Anyway - are you guys planning to support search API pagination?


(Eli the Bearded) #2

I can’t help you with the problem, but let me see if I even understand the question:

“I want to find a lot of posts with youtube URLs (for complicated digression), can the API search response be paginated to get more than 50 results?”


(mbajur) #3

Yeah, that’s exactly what i am asking for (asked it in the last line of my original post).

I included the explanation just to maybe provoke someone to sugest any other solution than i sugested.


(Kevin Wildenradt) #4

@mbajur I assume it is hard limited for performance reasons. Because search allows you to get multiple types of data (posts, topics) matching numerous arbitrary constraints (has tag, is in category, contains string), search results can be quite expensive for the back end to generate. Paginated results usually mean the data is lying around in memory, paginating search results would involve storing previous search results or regenerating preceding pages (getting page 50 would involve either having pages 1-49 laying around or regenerating them). Stopping after 50 matches have been found keeps fruitful queries from being horrendously expensive. It would be convenient if the API would provide a way for say a client with a master key to get more than 50 results for a search in some way and let the developer deal with whatever performance costs are incurred, but I think the idea is that you should be able to find some more efficient way to get your data.
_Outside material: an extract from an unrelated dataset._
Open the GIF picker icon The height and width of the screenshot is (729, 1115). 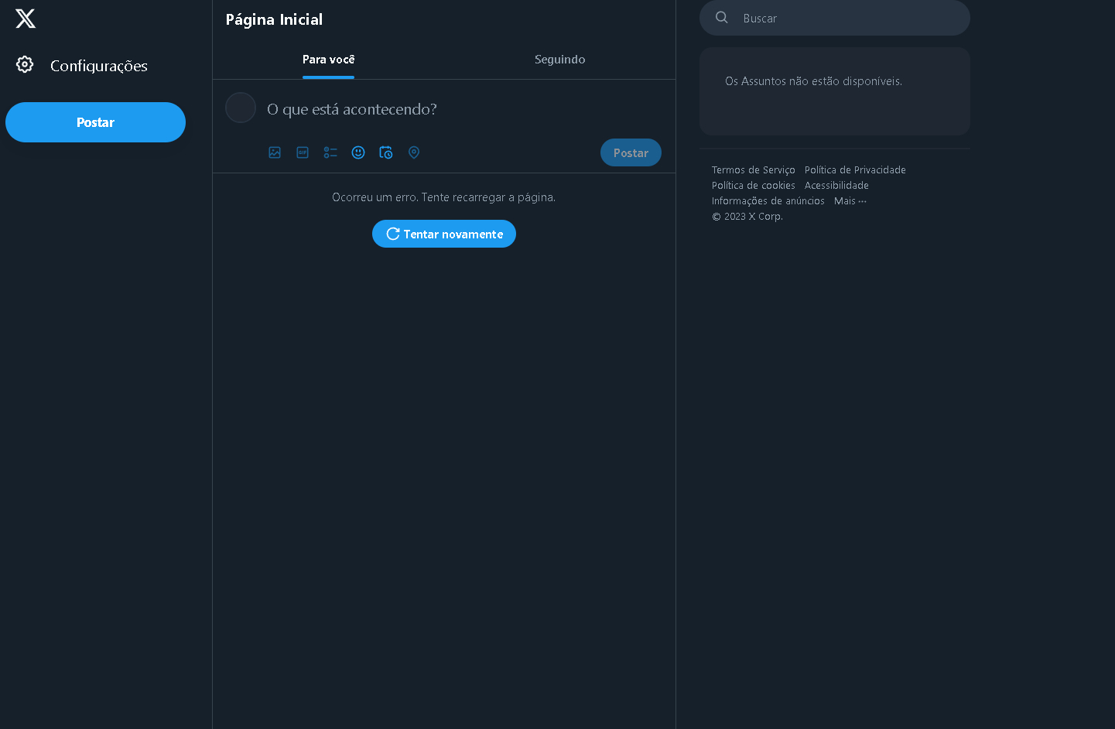303,152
The obvious way to get more results is to modify the source code and up the limit, maybe conditioned based on what API key is being used so your users don’t inadvertently bring down your server.
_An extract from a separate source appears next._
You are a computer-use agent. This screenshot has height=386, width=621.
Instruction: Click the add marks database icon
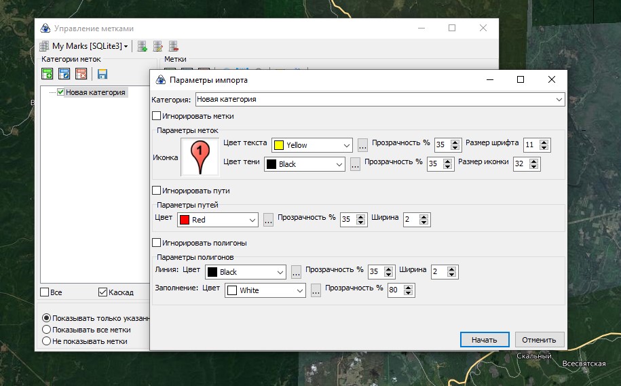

A better solution to your root goal though is to use Post Event Webhooks, located in Admin -> API -> Webhooks. Once configured, discourse will send a post request to whatever URL you specify with a body containing the post id and cooked post text. You can search this text for youtube.com, then do whatever you like including edit the post in discourse using the provided post id. Instructions for setting up webhooks are here. This will not work for links that have already been posted, but at least you would be notified of all incoming links going forward.


(mbajur) #5

Excellent answer. Thanks for this post! :slight_smile:

That’s exactly the same conclusion i reached some time ago - search is probably expensive so it would be a better idea to use webhooks and a third party system.


(Jeff Atwood) #6

Search now loads more than 50 results if you scroll down so this should be possible with API.